View authorisations can be set up so that different groups of users only see the data objects relevant to them when using ActiveControl. For example, if you have completely different teams delivering projects and/or performing Production support activities, each team member only sees the transport paths, transports and configuration relevant to their area.
The main concept in view authorisations is the Authorisation Group. An Authorisation Group can be allocated to each TE object (Path, Project, Group etc.). Each user is then allocated a SAP Role giving them access to certain Authorisation Groups. A user will therefore only see the objects allocated to an Authorisation Group they have access to.
Authorisation Groups can be assigned to the following Objects in TE:
- Paths – If there are multiple teams, such as Production Support and Project teams, each team member only sees the transport paths relevant to them. So a Production support team member would only see the Production Support paths in TE and could only allocate a transport to those paths
- Projects – Different teams may only be able to allocate Tasks to certain projects
- Groups – The valid Groups can be restricted on Tasks and Transport forms
- Types – The valid Types can be restricted on the Tasks and Transport Forms
- Change Paths – The change paths can be restricted when creating Tasks
- User Roles – The user roles can be restricted when creating Tasks
- Custom Fields – Whether a custom field is visible to a user
- Import Methods – Import methods available can be restricted
Currently, all View Authorisations configuration is done in the SAP GUI.
Note: If an object (Path, Project, etc.) is not allocated to any Authorisation Group, all users will have view access to it by default so if this is not required please ensure that all object values are allocated to at least one authorisation group.
- Authorisation groups can be maintained in table /BTI/TE_AUTHGRPS.
- To allocate an Authorisation Group to a TE object an entry needs to be maintained in the table /BTI/TE_AUTHOBJS on the domain controller.
Table fields for /BTI/TE_AUTHOBJS
|OBJECT_TYPE||Object Type||This is the TE object type. Allowed types are in table /BTI/TE_AUTHOTYP. These table includes all of the objects that can be assigned to Authorisation Groups, including Paths, Projects, Groups, Types and custom fields|
|OBJECT_KEY||Internal ID|| The internal ID of the TE Object. This will be the numeric ID used as the object key in TE:
|AUTH_GROUP||Authorisation Group||The authorisation group that is to be associated with this object. The valid list of authorisation groups should be maintained in table /BTI/TE_AUTHGRPS|
|CUSTOMFIELD_VAL||Custom Field Value||(Reserved for future use)|
Once entries in the authorisation objects table have been maintained, roles will need to be created and allocated to users so that ActiveControl can determine which authorisation groups each user has access to.
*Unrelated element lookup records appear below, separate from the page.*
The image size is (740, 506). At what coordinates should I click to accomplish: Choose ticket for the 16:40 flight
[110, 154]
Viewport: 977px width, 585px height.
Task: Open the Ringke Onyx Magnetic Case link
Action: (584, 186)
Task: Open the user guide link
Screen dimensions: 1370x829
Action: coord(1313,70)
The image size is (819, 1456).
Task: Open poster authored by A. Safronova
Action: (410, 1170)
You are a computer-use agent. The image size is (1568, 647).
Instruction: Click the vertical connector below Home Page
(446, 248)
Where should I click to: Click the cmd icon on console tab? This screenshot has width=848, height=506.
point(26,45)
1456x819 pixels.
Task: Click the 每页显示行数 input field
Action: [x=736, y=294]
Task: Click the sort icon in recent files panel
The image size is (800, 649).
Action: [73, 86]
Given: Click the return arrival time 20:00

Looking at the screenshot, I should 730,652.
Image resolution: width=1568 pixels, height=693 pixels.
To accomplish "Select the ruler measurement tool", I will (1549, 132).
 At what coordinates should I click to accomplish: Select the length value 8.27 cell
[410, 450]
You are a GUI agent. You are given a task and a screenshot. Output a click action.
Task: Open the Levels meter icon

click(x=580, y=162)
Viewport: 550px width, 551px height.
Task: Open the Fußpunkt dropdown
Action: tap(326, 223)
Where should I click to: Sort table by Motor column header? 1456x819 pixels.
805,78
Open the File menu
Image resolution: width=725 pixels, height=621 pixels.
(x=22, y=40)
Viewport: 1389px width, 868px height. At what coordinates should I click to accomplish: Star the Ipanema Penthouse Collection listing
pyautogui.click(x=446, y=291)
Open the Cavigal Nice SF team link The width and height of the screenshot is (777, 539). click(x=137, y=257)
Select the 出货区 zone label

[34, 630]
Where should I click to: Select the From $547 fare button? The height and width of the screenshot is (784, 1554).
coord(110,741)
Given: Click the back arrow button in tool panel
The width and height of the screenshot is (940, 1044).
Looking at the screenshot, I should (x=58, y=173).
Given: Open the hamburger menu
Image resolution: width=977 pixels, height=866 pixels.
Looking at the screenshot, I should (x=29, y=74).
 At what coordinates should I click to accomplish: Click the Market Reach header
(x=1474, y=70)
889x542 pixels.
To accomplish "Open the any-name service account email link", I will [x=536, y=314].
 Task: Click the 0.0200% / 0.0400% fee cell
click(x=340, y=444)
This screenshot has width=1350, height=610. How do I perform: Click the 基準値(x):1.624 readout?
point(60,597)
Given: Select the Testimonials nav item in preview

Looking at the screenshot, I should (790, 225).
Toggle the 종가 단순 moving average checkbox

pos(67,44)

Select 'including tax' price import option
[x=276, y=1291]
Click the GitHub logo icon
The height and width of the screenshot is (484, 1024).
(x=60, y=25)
The authorisation object that controls this access is Y_TEAUTH_V.
Authorisation Object Y_TEAUTH_V fields
|/BTI/TE_AG||Authorisation Group||This is the authorisation group (or groups) the user has access to. An * in this field indicates the user has access to ALL authorisation groups|
|/BTI/TE_C1||Path Category 1||A category can be allocated to a path. This could be to indicate all paths that are BW or XI, for example. And these entries can be used to allow access only to certain categories. The categories a user has access to should be put in this field. An * indicates the user has access to ALL categories.|
|/BTI/TE_C2||Path Category 2||(Reserved for future use)|
|/BTI/TE_TA||Target Dev System||This is the development system (or systems) for which the user is able to see transports without a Transport Form. This access restriction should only be required if there are multiple ‘source’ development systems. The SID of the development system(s) should be entered here. An * in this field indicates the user has access to all configured source systems.|
Once the required roles for View Authorisations have been created, they should be allocated to the appropriate users.